In other words, the way to avoid the brick wall of 2012 is now by provisioning cheap bits but by the intelligent delivery of bits. “So we should move content and apps to the point where it can be best delivered – the shift from the core to the edge closer to the user. We use introduce a delivery prioritisation of premium content and discriminate between different data flows. And, importantly, we should simplify the management layer.”

The result of all this? “The high leverage network that has an optimised cost/performance balance. The reality we need to understand in a world of explosive device growth is that the device is not the right place to do the processing. Instead, it's the place to do the rendering after media mixing on the network.”

One initiative set up by Alcatel-Lucent may help this profusion of devices. The Open API Platform is the result of what Scott Manson, Director of Application Services, calls a focus on how to help service providers create new revenue streams. Deriding the traditional network as “just a dumb pipe from which it's hard to get back your investment dollars”, his group has been working on “making the network usable for third parties”. That used, he admits, to be the jobs of telcos but “none of them are going to write the next Twitter”, he says. By using the Open API Platform as a way of delivering apps across multiple devices at a low cost, he sees a massive potential in the number of offerings that service providers can bundle. “We're dealing with an industry where there are more than 2,500 devices, more than 750 networks, more than 100 app stores and more than 14 million developers – there's a lot of potential there to monetise!”

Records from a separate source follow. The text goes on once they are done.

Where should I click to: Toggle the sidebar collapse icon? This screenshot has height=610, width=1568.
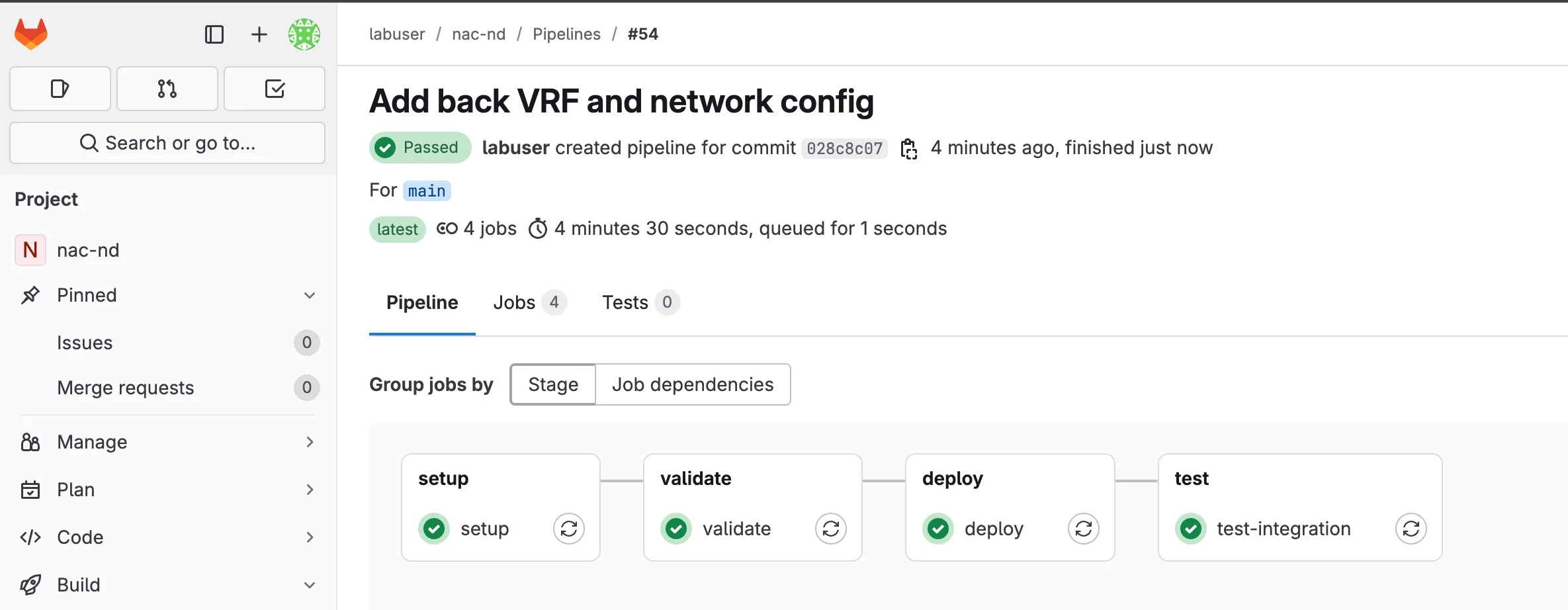[x=214, y=34]
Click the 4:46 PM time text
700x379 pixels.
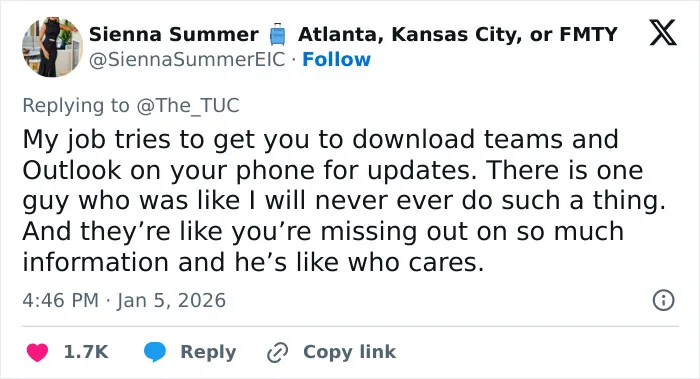coord(61,300)
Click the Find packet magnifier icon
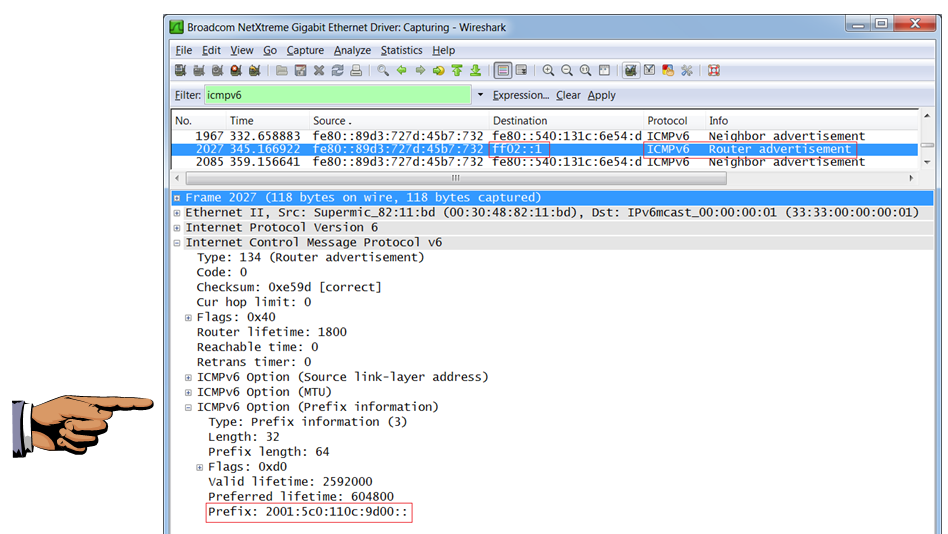 383,71
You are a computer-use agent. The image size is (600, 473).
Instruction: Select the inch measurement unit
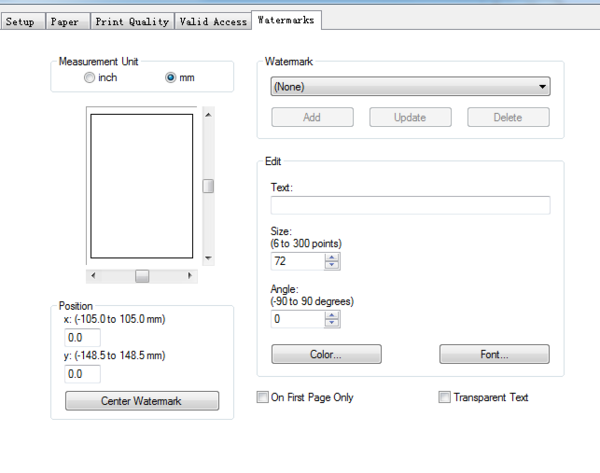pyautogui.click(x=90, y=78)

Equally important for the creation of more intelligent networks is grasping, in the words of Jean-Pierre Lartigue, Alcatel-Lucent's VP Wireless Networking Marketing & Strategy, that “wireless and wireline can't be differentiated in terms of solutions for network roll-out. We no longer care about the boundaries in a transforming world.” In his view, the problem is simply put: “We can squeeze more with copper, but how to do this in the wireless space?” The answer is equally simple: network optimisation and network intelligence.

At least Alcatel-Lucent hope so. After all, 2012 is approaching fast!